OrderlyTiamat 3 days ago | parent | prev [-]

Google's AlphaEvolve independently discovered a novel matrix multiplication algorithm which beats SOTA on at least one axis: https://www.youtube.com/watch?v=sGCmu7YKgPA

omnicognate 3 days ago | parent [-]

That was an impressive result, but AIUI not an example of "coming up with and proving (preferably numerous) significant new theorems without human guidance".

For one thing, the output was an algorithm, not a theorem (except in the Curry-Howard sense). More importantly though, AlphaEvolve has to be given an objective function to evaluate the algorithms it generates, so it can't be considered to be working "without human guidance". It only uses LLMs for the mutation step, generating new candidate algorithms. Its outer loop is a an optimisation process capable only of evaluating candidates according to the objective function. It's not going to spontaneously decide to tackle the Langlands program.

Correct me if I'm wrong about any of the above. I'm not an expert on it, but that's my understanding of what was done.

OrderlyTiamat 3 days ago | parent | next [-]

I'll concede to all your points here, but I was nevertheless extremely impressed by this result.

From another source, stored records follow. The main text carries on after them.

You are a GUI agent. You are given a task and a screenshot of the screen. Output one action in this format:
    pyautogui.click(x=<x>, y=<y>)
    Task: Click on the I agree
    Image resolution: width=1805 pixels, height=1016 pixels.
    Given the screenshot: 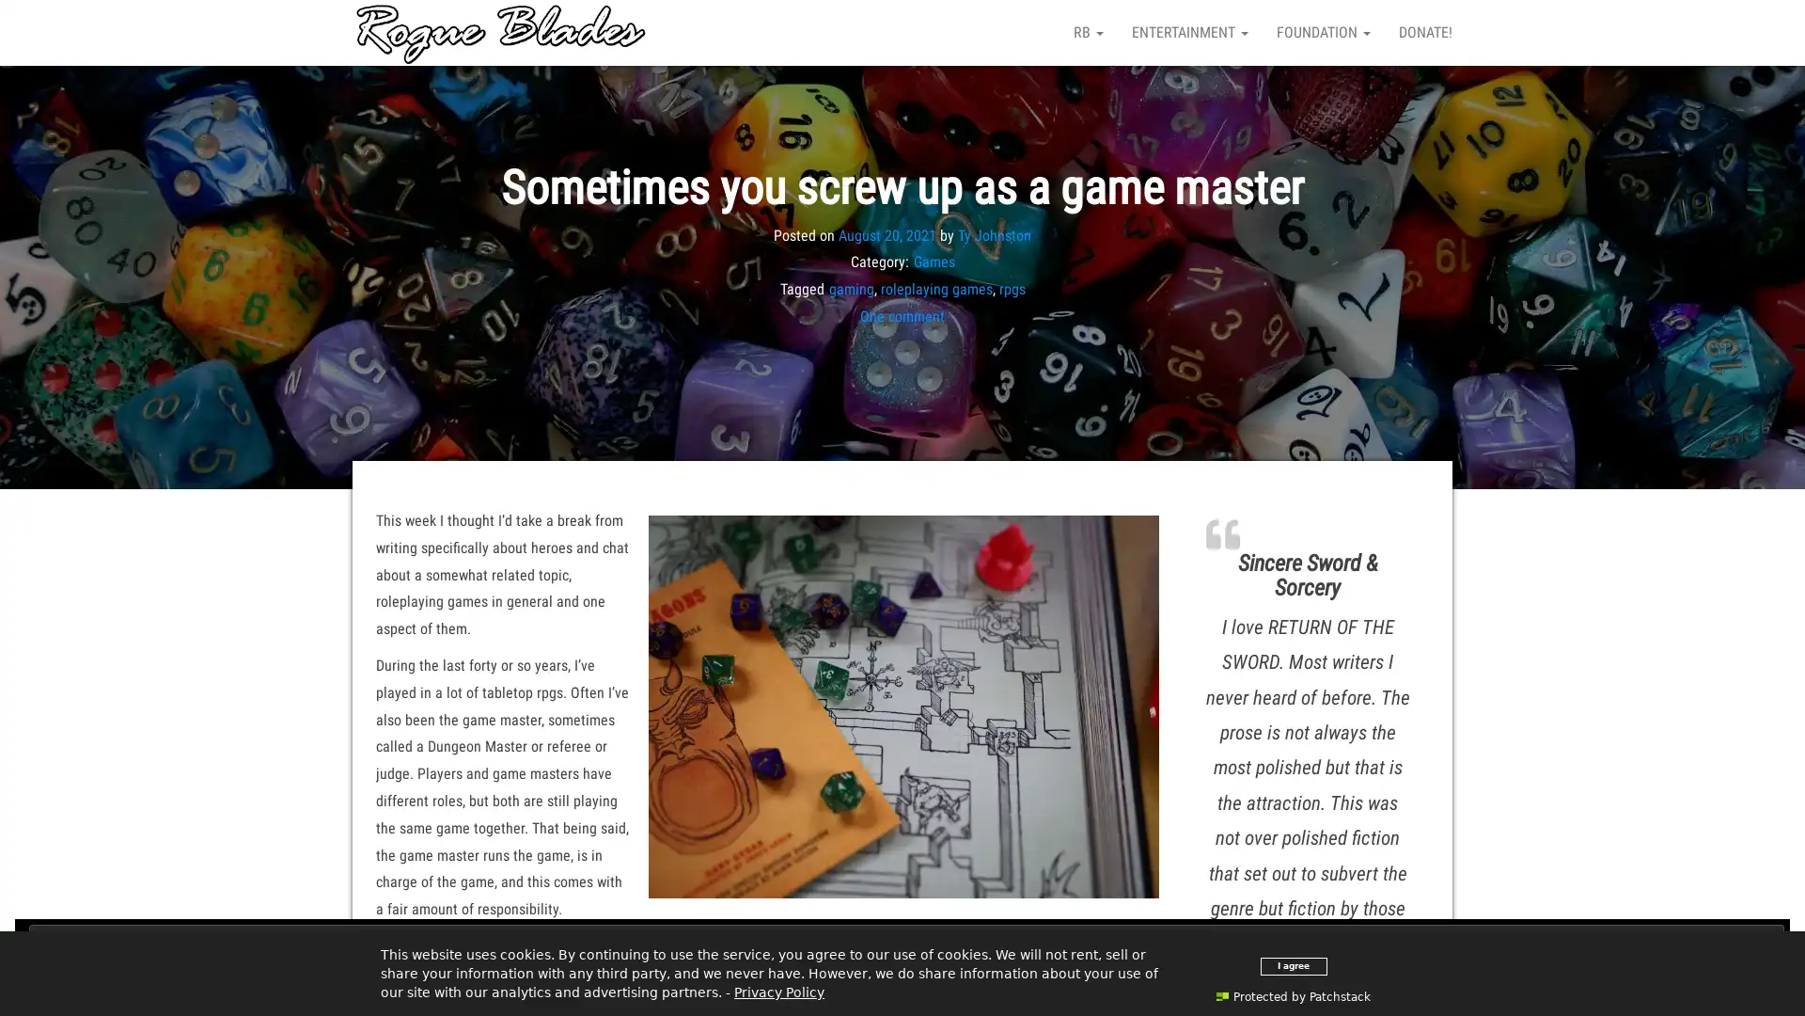 What is the action you would take?
    pyautogui.click(x=1292, y=965)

You're right of course that this was not without human guidance but to me even successfully using LLMs just for the mutation step was in and of itself surprising enough that it revised my own certainty that llms absolutely cannot think.

I see this more like a step in the direction of what you're looking for, not as a counter example.

pegasus 3 days ago | parent | prev [-]

Yes, it's a very technical and circumscribed result, not requiring a deep insight into the nature of various mathematical models.